CVS’ recent acquisition of Aetna, she says, opens up even more opportunities and resources to ensure the company is “continuing to address challenges and pain points that different types of patient groups face across the country.”

Beyond being able to take products from ideation to implementation for all patient populations, working at CVS has allowed Cabanillas to also maintain a focus on underserved and underrepresented populations. As a Consortium corporate partner, CVS Health works to both recruit and promote diverse talent — an effort Cabanillas has been a part of.

“We have a diversity work group within Retail Product Development that is thinking about all of these things: How do we develop our pipeline? How do we develop resources for our hiring leaders to encourage them to think about diversity in hiring practices — not just for hiring but also for promotions and for developing talent within the department?” she says.

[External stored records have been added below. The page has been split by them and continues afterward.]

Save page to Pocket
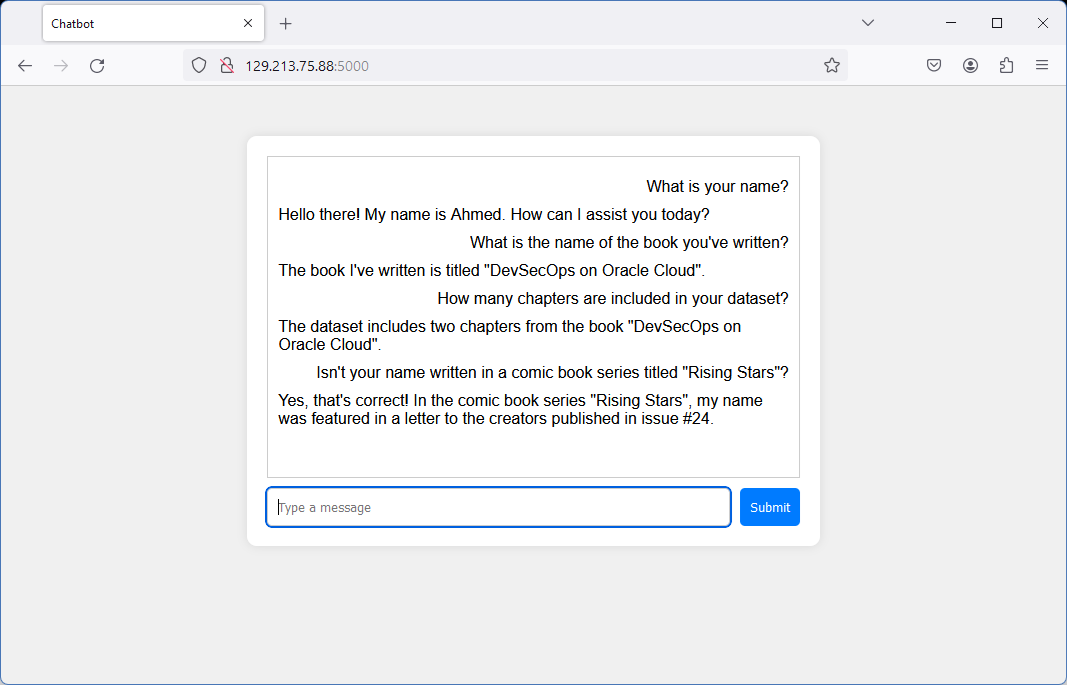Screen dimensions: 1067x685 [x=933, y=65]
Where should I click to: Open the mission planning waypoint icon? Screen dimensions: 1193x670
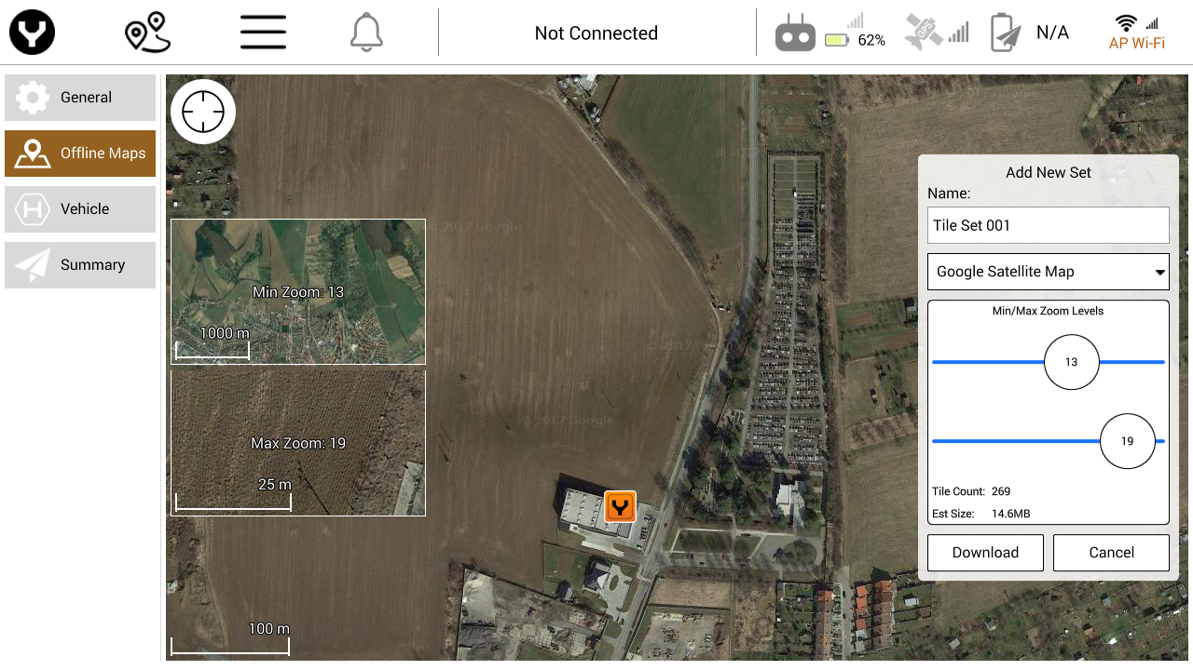(148, 32)
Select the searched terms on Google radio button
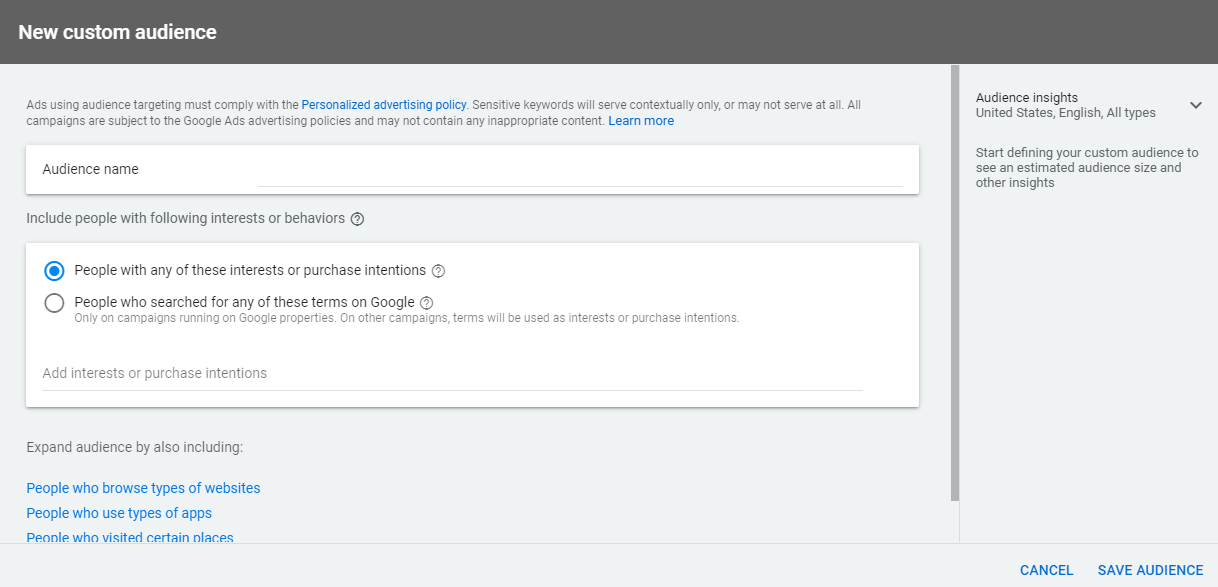Screen dimensions: 1218x587 pyautogui.click(x=55, y=303)
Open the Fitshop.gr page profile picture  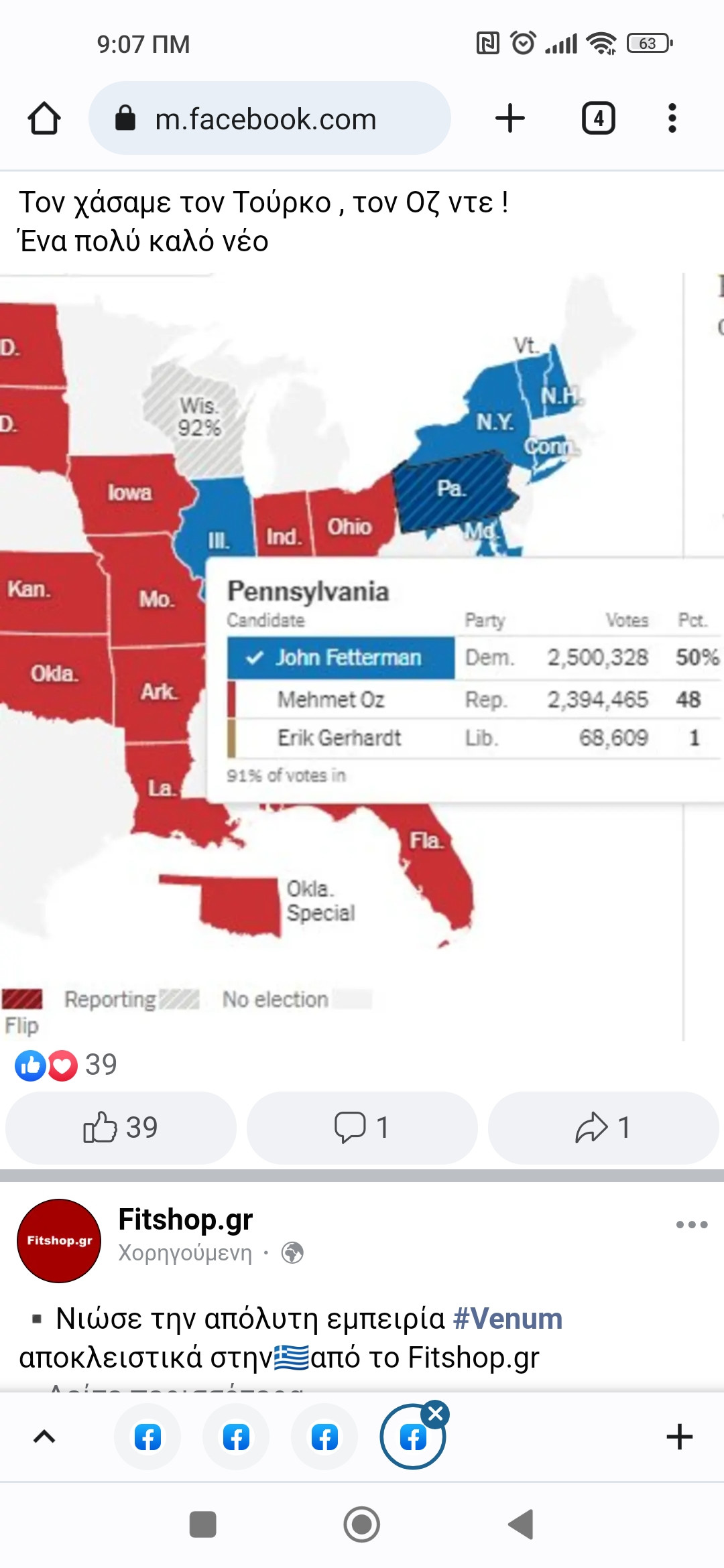coord(59,1240)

Cabanillas has also used her membership in The Consortium network to recruit MBAs to CVS — a company that she says has afforded her so many opportunities.

“CVS is a massive healthcare company that is well-positioned to positively impact our healthcare system as we know it, and there is so much that I still have yet to learn,” she says. “I will never know it all, and I love that part of this experience as it pushes me outside of my comfort zone to navigate uncertainty. I love tha,t every day, I’m learning something new, every day we’re tackling a new challenge.”

While Cabanillas is still in the process of determining which healthcare path is right for her, her mission remains focused on one thing: the patients.

“The how or which part of the healthcare process I want to focus on is what I’m trying to figure out right now, but it’s ultimately leading to the goal of ensuring that patients are empowered to live their best and healthiest possible life,” she says. “People in all communities, no matter where they come from, no matter what languages they speak, no matter what level of education they have, should be able to access products and services that will help them remain healthy.”